Exercise directions:
Format the material below as a Markdown table with the columns Row and Line. Number each line in order and leave out blank lines.

Listing:
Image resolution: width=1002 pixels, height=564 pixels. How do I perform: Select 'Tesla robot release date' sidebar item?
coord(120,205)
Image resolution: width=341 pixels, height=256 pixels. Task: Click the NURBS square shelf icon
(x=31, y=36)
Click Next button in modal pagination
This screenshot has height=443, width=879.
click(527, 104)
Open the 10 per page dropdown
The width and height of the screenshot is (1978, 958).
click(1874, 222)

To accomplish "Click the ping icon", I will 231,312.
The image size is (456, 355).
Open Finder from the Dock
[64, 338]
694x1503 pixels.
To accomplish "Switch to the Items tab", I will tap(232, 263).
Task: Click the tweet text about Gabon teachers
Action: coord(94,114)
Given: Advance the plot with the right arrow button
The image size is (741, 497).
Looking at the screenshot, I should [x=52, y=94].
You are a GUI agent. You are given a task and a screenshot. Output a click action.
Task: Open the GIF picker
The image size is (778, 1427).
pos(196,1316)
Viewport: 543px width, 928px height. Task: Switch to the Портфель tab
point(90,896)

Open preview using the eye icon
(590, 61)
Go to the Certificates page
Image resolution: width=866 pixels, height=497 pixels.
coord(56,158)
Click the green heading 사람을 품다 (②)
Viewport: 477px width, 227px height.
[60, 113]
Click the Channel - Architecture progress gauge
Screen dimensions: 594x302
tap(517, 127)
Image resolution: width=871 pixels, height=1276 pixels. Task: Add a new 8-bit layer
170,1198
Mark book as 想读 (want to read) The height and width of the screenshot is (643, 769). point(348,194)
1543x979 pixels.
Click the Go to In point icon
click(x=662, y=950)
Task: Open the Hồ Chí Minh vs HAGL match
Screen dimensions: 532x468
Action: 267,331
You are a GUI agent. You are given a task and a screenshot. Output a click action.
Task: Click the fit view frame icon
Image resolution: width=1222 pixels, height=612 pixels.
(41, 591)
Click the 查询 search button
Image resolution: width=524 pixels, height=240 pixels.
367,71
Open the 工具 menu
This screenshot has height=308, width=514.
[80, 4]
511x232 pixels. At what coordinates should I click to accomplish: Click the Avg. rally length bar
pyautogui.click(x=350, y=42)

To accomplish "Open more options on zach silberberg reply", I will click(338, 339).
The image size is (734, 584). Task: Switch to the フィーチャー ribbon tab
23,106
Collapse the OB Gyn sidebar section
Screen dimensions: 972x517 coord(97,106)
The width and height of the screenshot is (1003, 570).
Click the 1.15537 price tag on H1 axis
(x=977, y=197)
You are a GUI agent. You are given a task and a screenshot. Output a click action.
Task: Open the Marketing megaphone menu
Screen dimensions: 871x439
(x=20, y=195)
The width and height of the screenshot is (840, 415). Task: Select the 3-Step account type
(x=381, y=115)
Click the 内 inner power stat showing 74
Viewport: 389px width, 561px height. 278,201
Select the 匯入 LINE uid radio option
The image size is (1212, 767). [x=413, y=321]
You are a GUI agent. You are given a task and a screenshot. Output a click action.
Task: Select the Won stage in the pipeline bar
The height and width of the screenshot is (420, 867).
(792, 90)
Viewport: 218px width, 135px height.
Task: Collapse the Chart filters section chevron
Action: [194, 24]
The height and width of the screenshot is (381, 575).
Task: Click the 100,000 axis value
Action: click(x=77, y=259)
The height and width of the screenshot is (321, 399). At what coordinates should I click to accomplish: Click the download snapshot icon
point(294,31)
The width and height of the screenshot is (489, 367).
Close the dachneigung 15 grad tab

In response:
| Row | Line |
|---|---|
| 1 | Image resolution: width=1002 pixels, height=564 pixels. How do I perform: Select 'Tesla robot release date' sidebar item? |
| 2 | coord(120,205) |
| 3 | Image resolution: width=341 pixels, height=256 pixels. Task: Click the NURBS square shelf icon |
| 4 | (x=31, y=36) |
| 5 | Click Next button in modal pagination |
| 6 | This screenshot has height=443, width=879. |
| 7 | click(527, 104) |
| 8 | Open the 10 per page dropdown |
| 9 | The width and height of the screenshot is (1978, 958). |
| 10 | click(1874, 222) |
| 11 | To accomplish "Click the ping icon", I will 231,312. |
| 12 | The image size is (456, 355). |
| 13 | Open Finder from the Dock |
| 14 | [64, 338] |
| 15 | 694x1503 pixels. |
| 16 | To accomplish "Switch to the Items tab", I will tap(232, 263). |
| 17 | Task: Click the tweet text about Gabon teachers |
| 18 | Action: coord(94,114) |
| 19 | Given: Advance the plot with the right arrow button |
| 20 | The image size is (741, 497). |
| 21 | Looking at the screenshot, I should [x=52, y=94]. |
| 22 | You are a GUI agent. You are given a task and a screenshot. Output a click action. |
| 23 | Task: Open the GIF picker |
| 24 | The image size is (778, 1427). |
| 25 | pos(196,1316) |
| 26 | Viewport: 543px width, 928px height. Task: Switch to the Портфель tab |
| 27 | point(90,896) |
| 28 | Open preview using the eye icon |
| 29 | (590, 61) |
| 30 | Go to the Certificates page |
| 31 | Image resolution: width=866 pixels, height=497 pixels. |
| 32 | coord(56,158) |
| 33 | Click the green heading 사람을 품다 (②) |
| 34 | Viewport: 477px width, 227px height. |
| 35 | [60, 113] |
| 36 | Click the Channel - Architecture progress gauge |
| 37 | Screen dimensions: 594x302 |
| 38 | tap(517, 127) |
| 39 | Image resolution: width=871 pixels, height=1276 pixels. Task: Add a new 8-bit layer |
| 40 | 170,1198 |
| 41 | Mark book as 想读 (want to read) The height and width of the screenshot is (643, 769). point(348,194) |
| 42 | 1543x979 pixels. |
| 43 | Click the Go to In point icon |
| 44 | click(x=662, y=950) |
| 45 | Task: Open the Hồ Chí Minh vs HAGL match |
| 46 | Screen dimensions: 532x468 |
| 47 | Action: 267,331 |
| 48 | You are a GUI agent. You are given a task and a screenshot. Output a click action. |
| 49 | Task: Click the fit view frame icon |
| 50 | Image resolution: width=1222 pixels, height=612 pixels. |
| 51 | (41, 591) |
| 52 | Click the 查询 search button |
| 53 | Image resolution: width=524 pixels, height=240 pixels. |
| 54 | 367,71 |
| 55 | Open the 工具 menu |
| 56 | This screenshot has height=308, width=514. |
| 57 | [80, 4] |
| 58 | 511x232 pixels. At what coordinates should I click to accomplish: Click the Avg. rally length bar |
| 59 | pyautogui.click(x=350, y=42) |
| 60 | To accomplish "Open more options on zach silberberg reply", I will click(338, 339). |
| 61 | The image size is (734, 584). Task: Switch to the フィーチャー ribbon tab |
| 62 | 23,106 |
| 63 | Collapse the OB Gyn sidebar section |
| 64 | Screen dimensions: 972x517 coord(97,106) |
| 65 | The width and height of the screenshot is (1003, 570). |
| 66 | Click the 1.15537 price tag on H1 axis |
| 67 | (x=977, y=197) |
| 68 | You are a GUI agent. You are given a task and a screenshot. Output a click action. |
| 69 | Task: Open the Marketing megaphone menu |
| 70 | Screen dimensions: 871x439 |
| 71 | (x=20, y=195) |
| 72 | The width and height of the screenshot is (840, 415). Task: Select the 3-Step account type |
| 73 | (x=381, y=115) |
| 74 | Click the 内 inner power stat showing 74 |
| 75 | Viewport: 389px width, 561px height. 278,201 |
| 76 | Select the 匯入 LINE uid radio option |
| 77 | The image size is (1212, 767). [x=413, y=321] |
| 78 | You are a GUI agent. You are given a task and a screenshot. Output a click action. |
| 79 | Task: Select the Won stage in the pipeline bar |
| 80 | The height and width of the screenshot is (420, 867). |
| 81 | (792, 90) |
| 82 | Viewport: 218px width, 135px height. |
| 83 | Task: Collapse the Chart filters section chevron |
| 84 | Action: [194, 24] |
| 85 | The height and width of the screenshot is (381, 575). |
| 86 | Task: Click the 100,000 axis value |
| 87 | Action: click(x=77, y=259) |
| 88 | The height and width of the screenshot is (321, 399). At what coordinates should I click to accomplish: Click the download snapshot icon |
| 89 | point(294,31) |
| 90 | The width and height of the screenshot is (489, 367). |
| 91 | Close the dachneigung 15 grad tab |